• Problem: Please reproduce the entries starting with the line that contains "Identify the location of legend-item: 7.00-7.50." and going on through the line that contains "(1035, 74).", requests included, scaling every coordinate in the answers by 0.9 and rounding to whole numbers with halves rounded up. Give only those lines and leave the pictures out.

--- Recorded data Enclosed Below ---

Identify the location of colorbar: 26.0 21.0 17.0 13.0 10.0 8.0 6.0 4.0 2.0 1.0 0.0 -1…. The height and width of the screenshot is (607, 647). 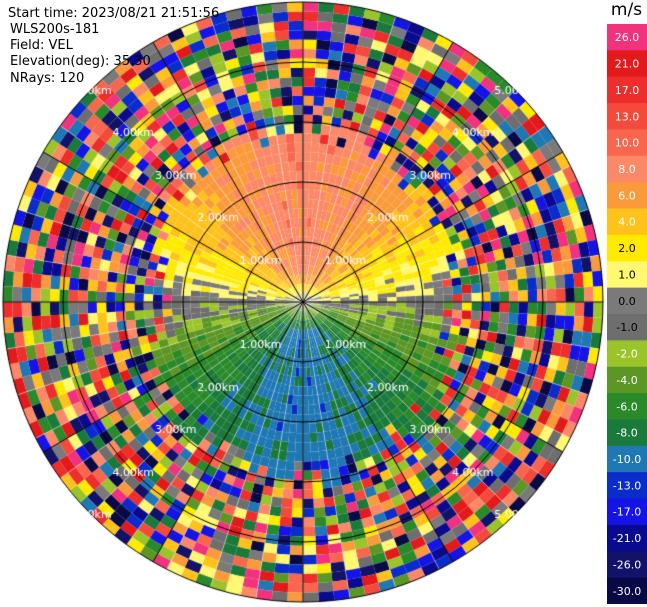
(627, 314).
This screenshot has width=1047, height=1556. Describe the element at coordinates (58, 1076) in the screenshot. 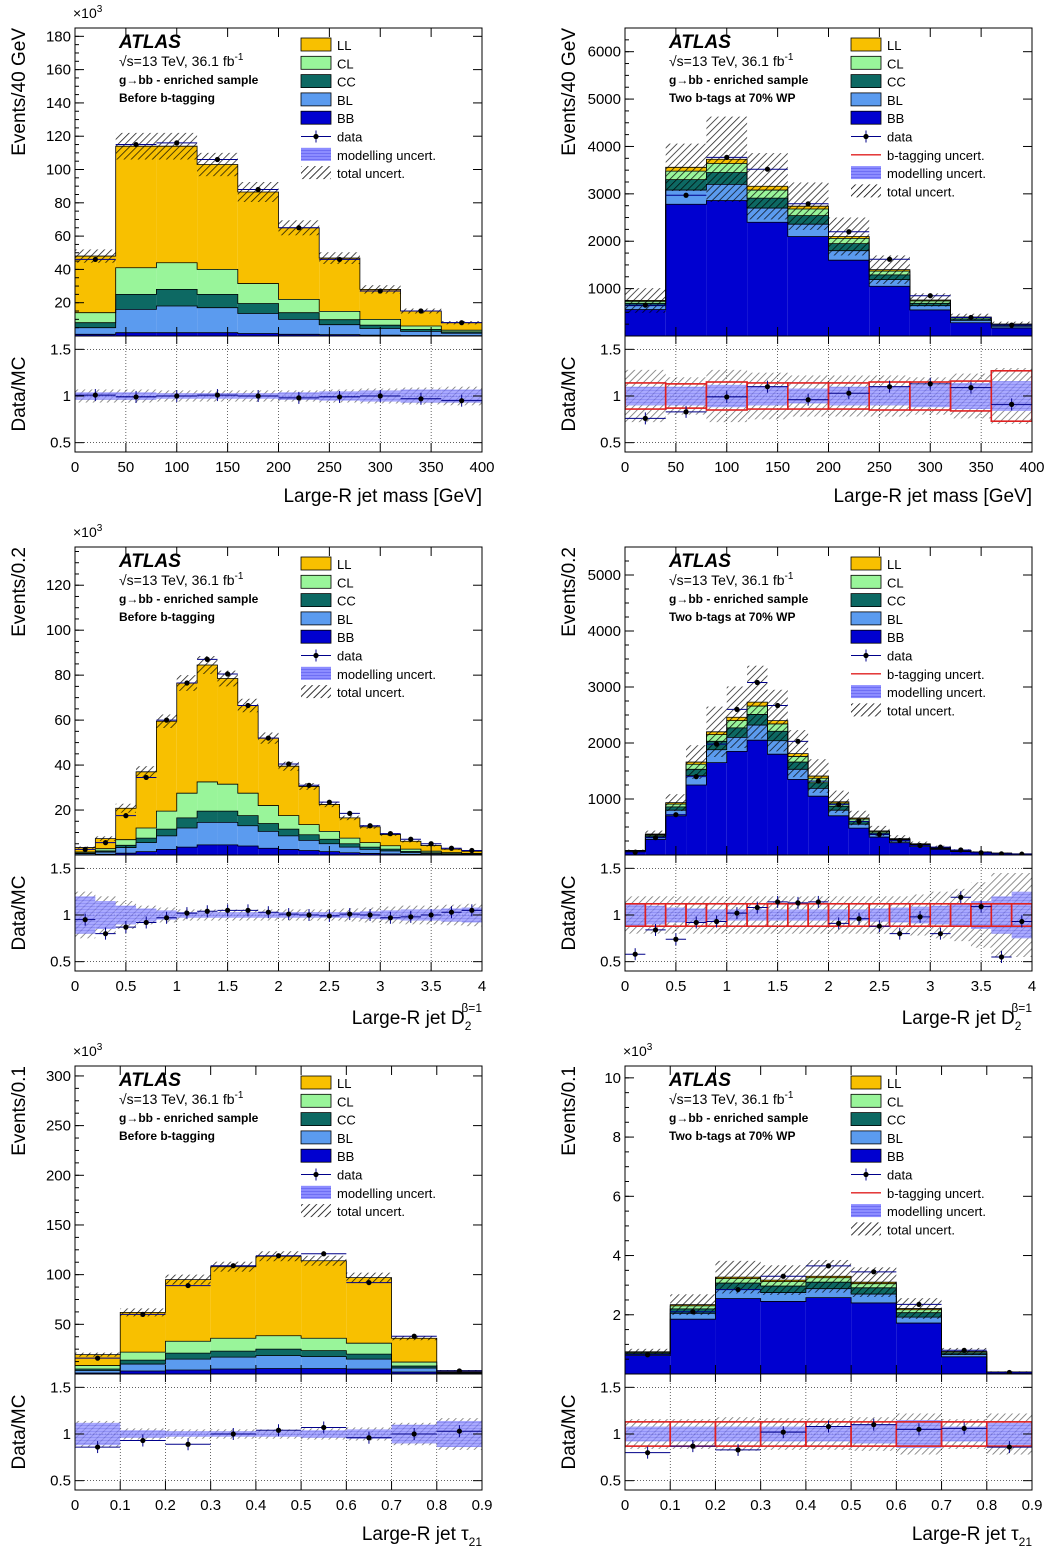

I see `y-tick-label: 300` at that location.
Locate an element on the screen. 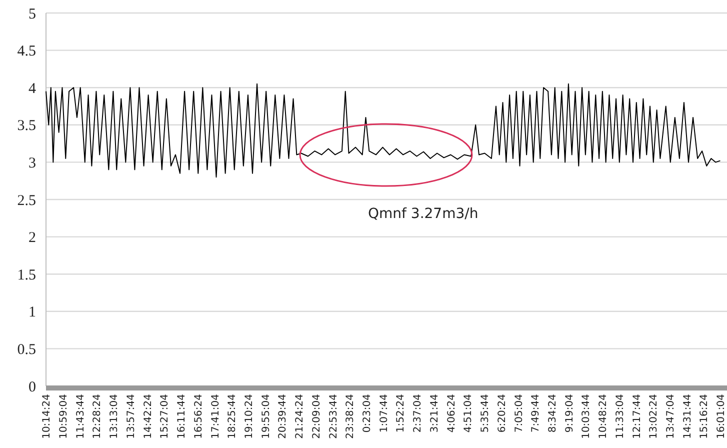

--- End of Enclosed Recorded data ---
--- Recorded data Enclosed Below ---

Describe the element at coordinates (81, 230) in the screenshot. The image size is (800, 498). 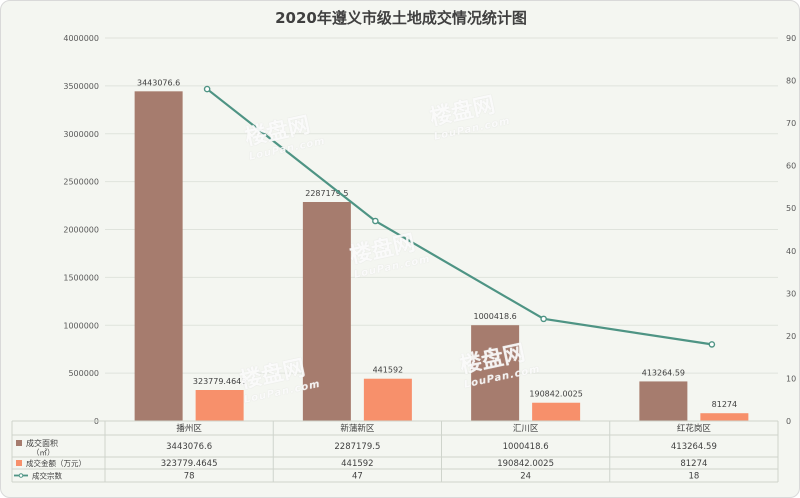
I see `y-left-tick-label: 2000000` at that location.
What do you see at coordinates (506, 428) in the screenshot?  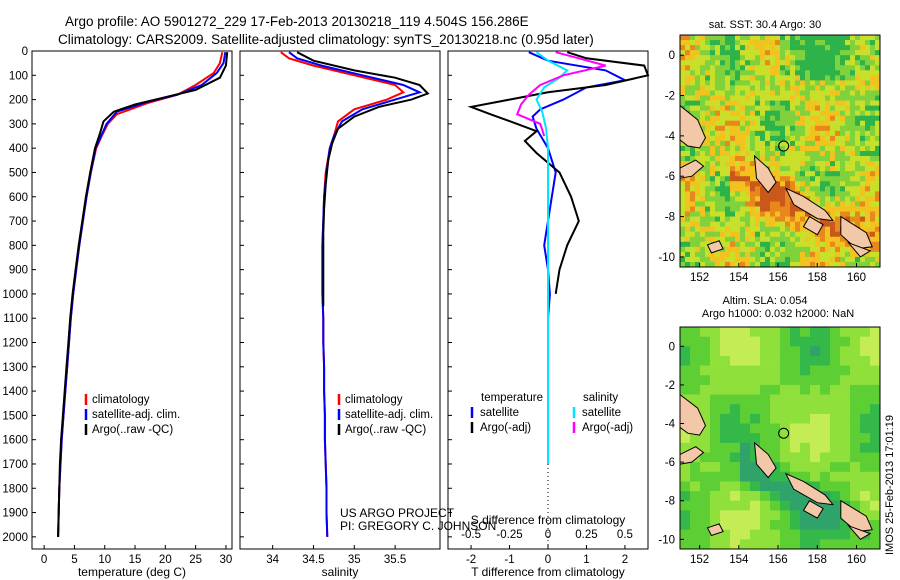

--- End of Enclosed Recorded data ---
--- Recorded data Enclosed Below ---

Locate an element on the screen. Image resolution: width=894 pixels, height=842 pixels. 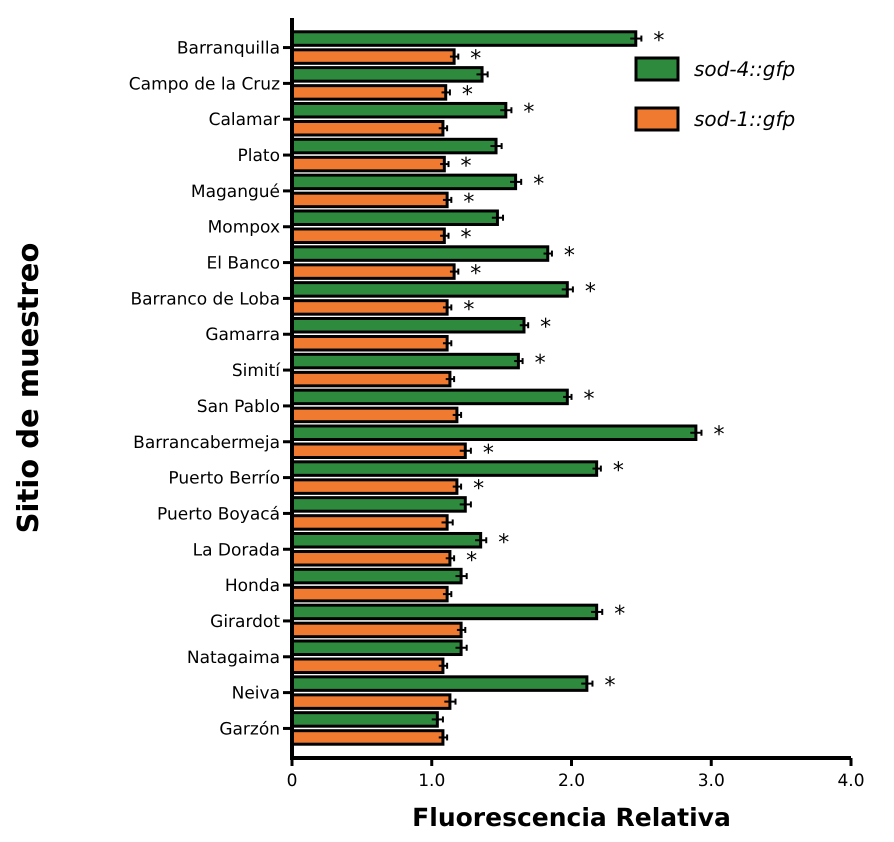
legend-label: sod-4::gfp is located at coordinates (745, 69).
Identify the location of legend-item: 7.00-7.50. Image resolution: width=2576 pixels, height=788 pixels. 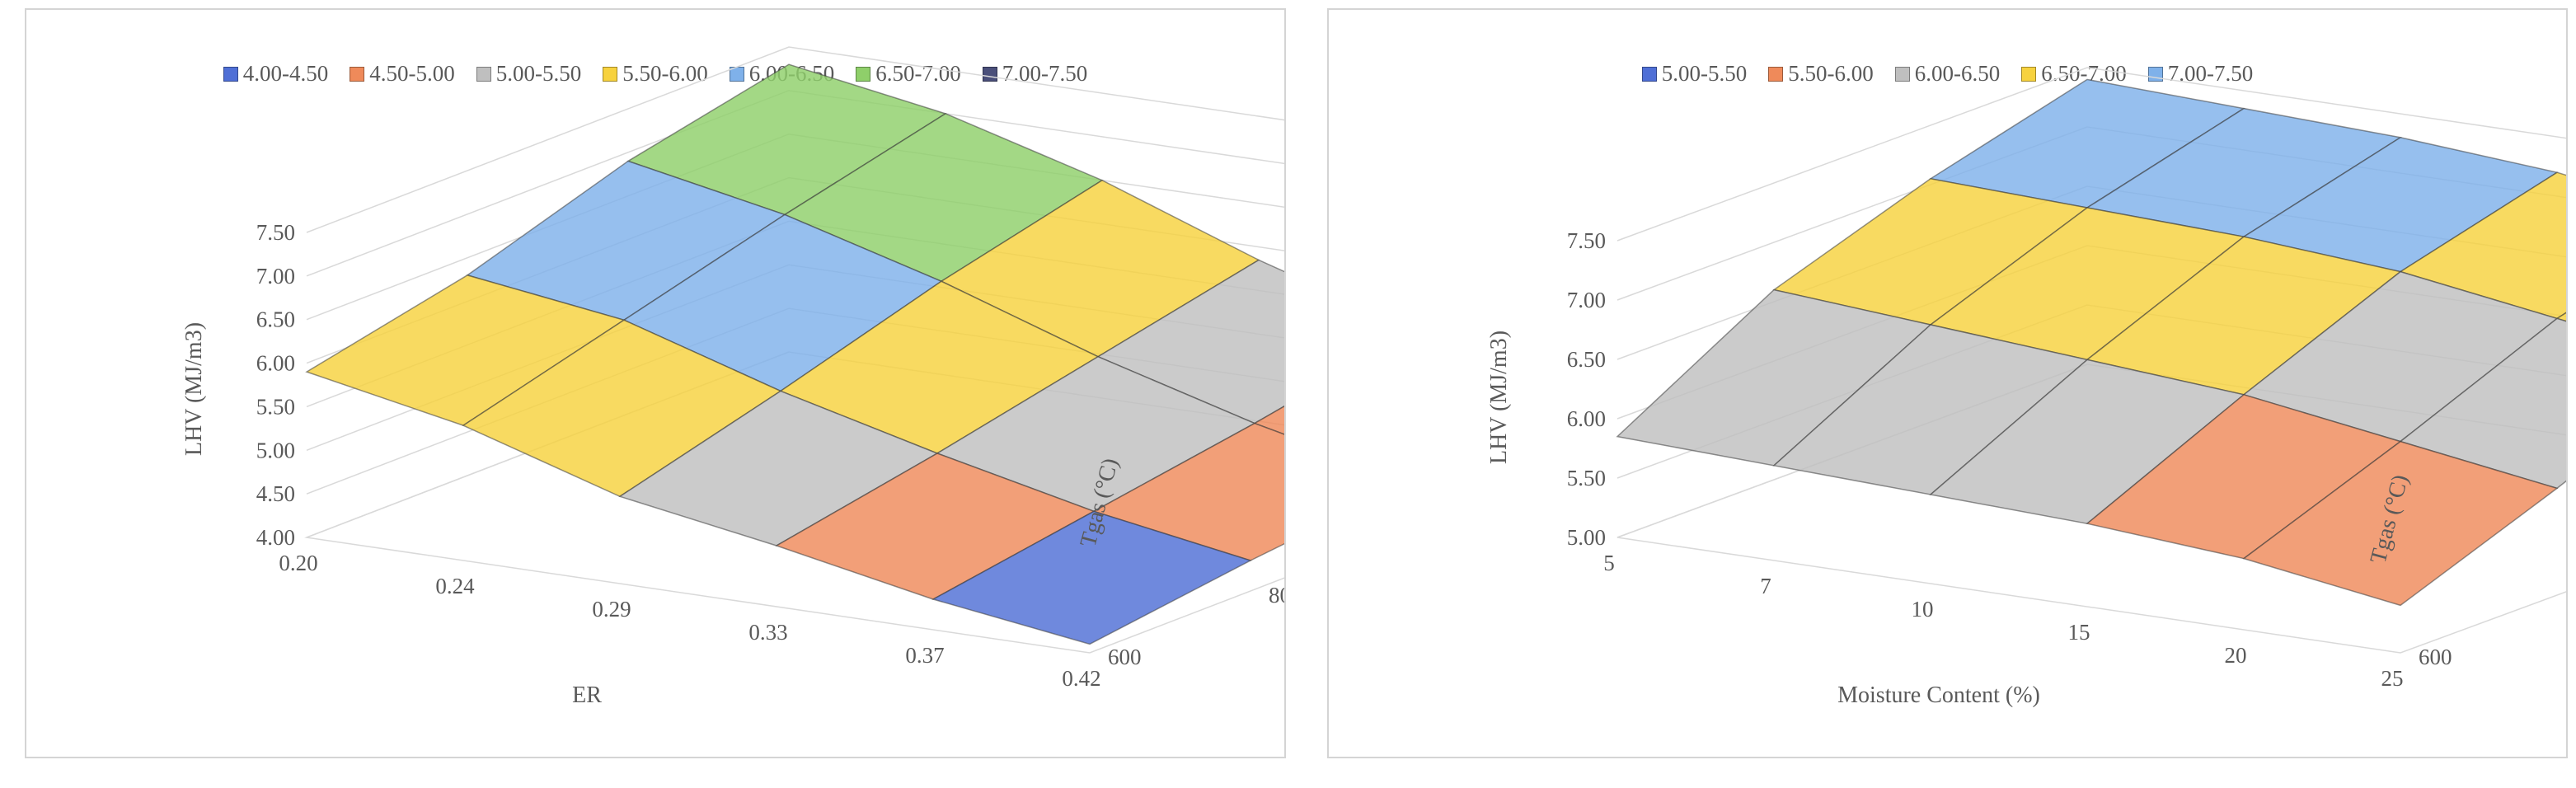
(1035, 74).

--- End of Enclosed Recorded data ---

• Finished task:
Identify the location of legend-item: 7.00-7.50. Image resolution: width=2576 pixels, height=788 pixels. 
(932, 67).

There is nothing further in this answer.